A broad-based increase in the cost of things does draw attention. I have even heard it referred to recently and without irony in discussions on company director and chief executive salaries. But it does not mean the same thing to all.
There is a big difference between being able to afford a new car or holiday destination without sacrifice, and being able to pay the rent, power or food bill for your whānau.
In this waka we are supposedly all aboard, there are some sunning themselves with a cocktail, while others are paddling like mad or just hanging on to the side, almost waiting for the inevitable.
In the same way, concern about “law and order” means very different things to all of us.
It is a common catch-cry at election time, when politicians blame other politicians for their failure to prevent people breaking laws or to provide adequate penalty for it.
What we know is Māori will feature negatively regardless on law and order and hauora (health) debates.
Currently the pollsters and politicians put law and order as a major issue, even ahead of health.

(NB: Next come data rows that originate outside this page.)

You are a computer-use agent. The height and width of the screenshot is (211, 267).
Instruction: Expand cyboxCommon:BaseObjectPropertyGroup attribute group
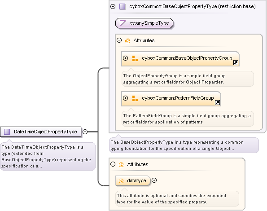coord(126,58)
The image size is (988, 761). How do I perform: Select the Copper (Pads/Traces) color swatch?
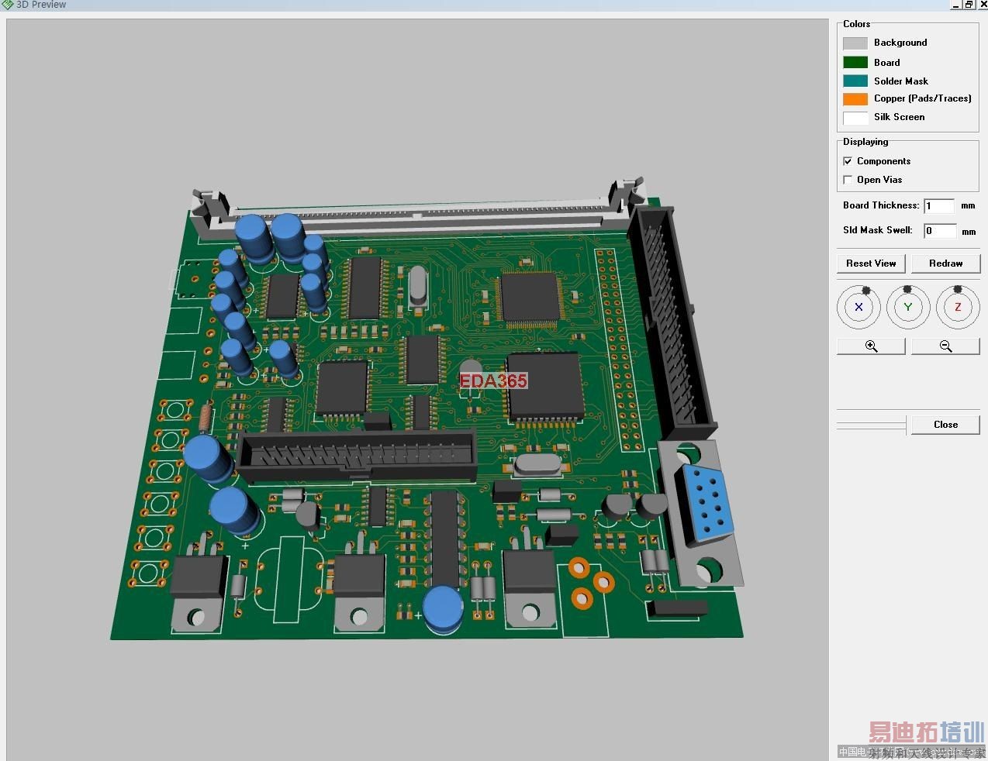point(855,99)
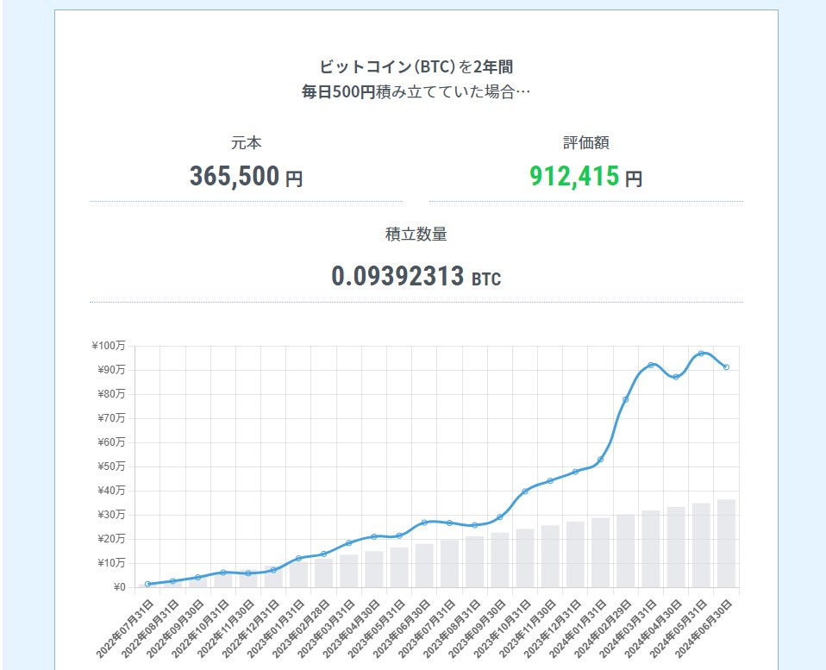Select the 2024年03月31日 data point on line
This screenshot has width=826, height=670.
coord(651,366)
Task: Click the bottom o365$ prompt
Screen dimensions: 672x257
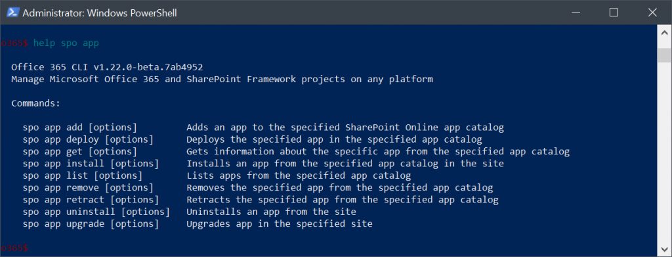Action: point(14,248)
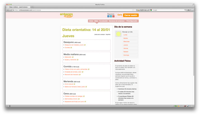Click the embarazo en peso logo
200x115 pixels.
point(66,15)
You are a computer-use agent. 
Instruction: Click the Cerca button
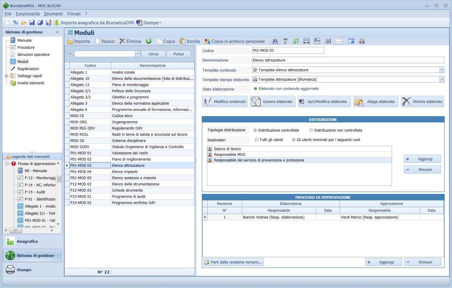click(x=153, y=54)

The cry is really about crime and punishment for others.
The law-breaking being referred to is seldom “white collar” crime (in fact the term “collar” could even be mostly dropped) - and the punishment is always for someone without much to gain from the current “order”.
It is always about “the other”, the ones “not like us” - those whose order benefits most from the laws, the ones who make the laws and give the orders.
So I’m deeply suspicious of it. Not because I do not care about assault and robbery and their victims, but because I can see it as a catch-cry which is not really concerned about law which is evenly applied to all, nor about order in a sense that includes us all.
It is really about punishing “other” people. A moment’s reflection will tell you who is calling for punishment and who is getting it.
It is because I care deeply about victims of crimes that I hate this biased trivialisation of the issues.
We silo off the enforcement and punishment issues from the causes. There are no solutions on this path.
Quite different in one sense, but the same in another: we do it with “health”.
At a policy level we keep referring to “hauora” or to “health and wellbeing”. But in practice we maintain a silo (or a series of them) which is really all just about the reaction to or treatment of ill health. This is necessary given that we do not live in ways which promote “hauora”.
Then our political debate when it focuses on “health” focuses on the gaps, failures and shortfalls within the silo. The issues here are important, and concern about the pain and stress is fully justified, as it is with crime. But again, no solutions down this path.
Healthy people live in healthy whānau. Healthy whānau live in healthy communities. Healthy communities in a healthy country. It builds like that.
What we know about both “hauora” and absence of crime is that they are built from the same base.
We will not punish our way to less crime, any more than we will treat our way to hauora.
Ill health and crime are real costs of living the way we live. So we must include that view in how we respond to the issues.
I guess I hate the separate ranking of voting issues most.
That framing obscures what we really need to understand and how we should act.
Rob Campbell is a professional director and investor. He is chancellor at AUT, chairman of Ara Ake, chairman of New Zealand Rural Land, and an advisor for Dave Letele’s BBM charity. He is also the former chairman of Te Whatu Ora Health New Zealand.